Redes Sociais

Imagem de: Carla Kühlewein

Literatura

Eta que entrave!

postado em 19/02/2013 14:31:44

A cena é cotidiana: o telefone toca e o que se espera é que alguém atenda. Mas... e se esse “alguém” for assim um tanto atrapalhado e no trajeto até o telefone tiver que enfrentar alguns entraves? Esse é o Tato, personagem central do livro infantil TRIM, lançado recentemente por Deka (Andreia Zanutto) e esta que vos escreve (Kika).

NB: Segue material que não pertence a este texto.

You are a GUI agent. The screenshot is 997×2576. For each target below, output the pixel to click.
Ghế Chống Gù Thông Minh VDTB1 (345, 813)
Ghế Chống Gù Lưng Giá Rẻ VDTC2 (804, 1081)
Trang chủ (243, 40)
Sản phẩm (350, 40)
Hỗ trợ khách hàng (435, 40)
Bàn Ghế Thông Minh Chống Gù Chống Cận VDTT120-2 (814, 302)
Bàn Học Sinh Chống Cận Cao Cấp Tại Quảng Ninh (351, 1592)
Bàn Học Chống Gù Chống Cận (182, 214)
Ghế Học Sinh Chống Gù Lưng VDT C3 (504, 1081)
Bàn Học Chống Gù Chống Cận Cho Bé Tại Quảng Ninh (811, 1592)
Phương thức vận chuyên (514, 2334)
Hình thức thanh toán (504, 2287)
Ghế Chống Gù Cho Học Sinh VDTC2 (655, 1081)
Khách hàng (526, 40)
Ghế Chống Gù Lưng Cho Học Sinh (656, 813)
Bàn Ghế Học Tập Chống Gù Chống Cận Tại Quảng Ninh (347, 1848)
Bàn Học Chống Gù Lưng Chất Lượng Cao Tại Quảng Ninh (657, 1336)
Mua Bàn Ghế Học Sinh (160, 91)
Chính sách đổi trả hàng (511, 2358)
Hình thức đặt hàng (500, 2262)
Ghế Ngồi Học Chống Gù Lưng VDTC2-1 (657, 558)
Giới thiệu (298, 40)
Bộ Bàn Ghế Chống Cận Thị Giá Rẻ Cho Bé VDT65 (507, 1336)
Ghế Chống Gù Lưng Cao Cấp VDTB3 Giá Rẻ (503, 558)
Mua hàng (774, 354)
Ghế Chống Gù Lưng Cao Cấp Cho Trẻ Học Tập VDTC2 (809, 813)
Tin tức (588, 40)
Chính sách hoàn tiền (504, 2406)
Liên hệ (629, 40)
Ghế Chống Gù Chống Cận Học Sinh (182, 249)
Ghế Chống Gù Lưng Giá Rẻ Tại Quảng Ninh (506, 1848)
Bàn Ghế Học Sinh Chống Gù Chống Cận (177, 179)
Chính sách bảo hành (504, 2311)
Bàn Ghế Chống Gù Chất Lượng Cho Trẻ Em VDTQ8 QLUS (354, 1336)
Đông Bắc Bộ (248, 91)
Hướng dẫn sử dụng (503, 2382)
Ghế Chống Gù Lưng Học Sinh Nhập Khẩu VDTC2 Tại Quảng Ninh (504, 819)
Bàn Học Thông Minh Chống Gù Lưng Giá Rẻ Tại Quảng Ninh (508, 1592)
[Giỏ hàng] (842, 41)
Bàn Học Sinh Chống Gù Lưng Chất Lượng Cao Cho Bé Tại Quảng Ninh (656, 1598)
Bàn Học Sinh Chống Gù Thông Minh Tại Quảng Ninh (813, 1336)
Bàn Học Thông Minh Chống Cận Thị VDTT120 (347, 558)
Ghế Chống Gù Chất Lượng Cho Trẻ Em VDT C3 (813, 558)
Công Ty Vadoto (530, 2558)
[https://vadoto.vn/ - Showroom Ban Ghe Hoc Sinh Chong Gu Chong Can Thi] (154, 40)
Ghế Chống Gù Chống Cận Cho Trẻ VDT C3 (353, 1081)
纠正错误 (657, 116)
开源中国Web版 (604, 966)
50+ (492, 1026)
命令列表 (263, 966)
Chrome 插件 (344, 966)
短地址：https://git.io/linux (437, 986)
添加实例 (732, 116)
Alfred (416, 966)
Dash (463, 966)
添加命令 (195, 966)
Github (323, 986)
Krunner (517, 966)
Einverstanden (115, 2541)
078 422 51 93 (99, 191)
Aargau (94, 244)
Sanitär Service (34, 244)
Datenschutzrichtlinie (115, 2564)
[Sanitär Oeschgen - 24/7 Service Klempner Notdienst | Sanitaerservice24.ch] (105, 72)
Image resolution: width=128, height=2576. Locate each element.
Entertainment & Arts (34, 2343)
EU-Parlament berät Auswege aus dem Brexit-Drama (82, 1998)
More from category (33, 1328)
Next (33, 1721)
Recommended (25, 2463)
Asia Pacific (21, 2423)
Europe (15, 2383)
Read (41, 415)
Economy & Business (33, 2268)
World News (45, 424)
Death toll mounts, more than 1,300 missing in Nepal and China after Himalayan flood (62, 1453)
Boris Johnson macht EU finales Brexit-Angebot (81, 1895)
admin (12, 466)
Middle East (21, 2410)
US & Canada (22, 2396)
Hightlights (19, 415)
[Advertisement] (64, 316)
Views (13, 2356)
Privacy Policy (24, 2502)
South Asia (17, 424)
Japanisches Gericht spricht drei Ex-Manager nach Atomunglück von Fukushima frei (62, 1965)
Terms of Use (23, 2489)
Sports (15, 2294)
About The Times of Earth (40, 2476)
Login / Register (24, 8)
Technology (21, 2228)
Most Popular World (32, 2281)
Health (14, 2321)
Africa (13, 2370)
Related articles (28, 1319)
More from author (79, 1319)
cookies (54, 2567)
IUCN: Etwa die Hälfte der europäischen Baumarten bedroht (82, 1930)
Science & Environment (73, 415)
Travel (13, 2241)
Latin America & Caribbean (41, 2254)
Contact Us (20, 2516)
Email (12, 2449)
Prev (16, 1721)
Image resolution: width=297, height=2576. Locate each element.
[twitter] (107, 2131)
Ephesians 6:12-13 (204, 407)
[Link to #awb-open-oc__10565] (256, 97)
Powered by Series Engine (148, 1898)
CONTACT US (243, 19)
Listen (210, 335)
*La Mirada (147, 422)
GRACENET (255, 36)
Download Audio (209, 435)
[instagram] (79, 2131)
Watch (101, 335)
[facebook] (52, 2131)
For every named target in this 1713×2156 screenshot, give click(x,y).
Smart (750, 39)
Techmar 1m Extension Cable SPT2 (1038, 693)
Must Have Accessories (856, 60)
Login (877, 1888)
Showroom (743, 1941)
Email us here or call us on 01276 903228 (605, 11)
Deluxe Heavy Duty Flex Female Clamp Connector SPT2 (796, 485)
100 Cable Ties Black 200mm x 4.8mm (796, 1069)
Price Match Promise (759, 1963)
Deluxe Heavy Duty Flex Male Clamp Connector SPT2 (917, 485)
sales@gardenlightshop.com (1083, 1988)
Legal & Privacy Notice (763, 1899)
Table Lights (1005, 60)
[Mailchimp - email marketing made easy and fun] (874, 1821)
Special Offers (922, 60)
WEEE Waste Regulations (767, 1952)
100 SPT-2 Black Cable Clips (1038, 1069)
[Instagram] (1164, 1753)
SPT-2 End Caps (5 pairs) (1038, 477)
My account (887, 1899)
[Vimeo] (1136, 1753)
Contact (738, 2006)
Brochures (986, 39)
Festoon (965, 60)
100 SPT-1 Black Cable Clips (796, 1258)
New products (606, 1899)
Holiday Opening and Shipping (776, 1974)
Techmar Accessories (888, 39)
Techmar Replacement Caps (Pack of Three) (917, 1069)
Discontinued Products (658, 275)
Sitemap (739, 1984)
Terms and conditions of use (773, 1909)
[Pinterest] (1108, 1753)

Mais divertido do que publicar um livro (tenho certeza de que muitos escritores e ilustradores concordarão) é criá-lo. Sem dúvida, Deka e eu tivemos acessos de riso enquanto imaginávamos o Tato, pobrezinho, enfrentando as dificuldades mais ridículas para conseguir executar a pífia missão de atender ao telefone.

Entre uma tentativa e outra de Tato para atender ao insistente telefone, o livro traz um pequenino “refrão”: ETA QUE TRABALHEIRA! ETA QUE ENTRAVE! ETA QUE TRISTEZA! As lamentações do atrapalhado Tato podem fazer lembrar alguns leitores de um bordão do personagem dos desenhos animados Hardy, uma hiena pessimista que contracenava com Lippy (o leão malandro), e vivia a exclamar diante das dificuldades da vida: Ó CÉUS! Ó VIDA! Ó AZAR!

Cada entrave traz consigo sua dose de humor. A de Tato torna-se cômica; primeiro pelo trocadilho entre a letra “T” e “R” com as quais propositadamente brincamos quando elaborávamos TRIM; segundo pelo ridículo da situação: como assim um rapazote cheio de energia não consegue executar uma tarefa tão simples como a de atender ao telefone?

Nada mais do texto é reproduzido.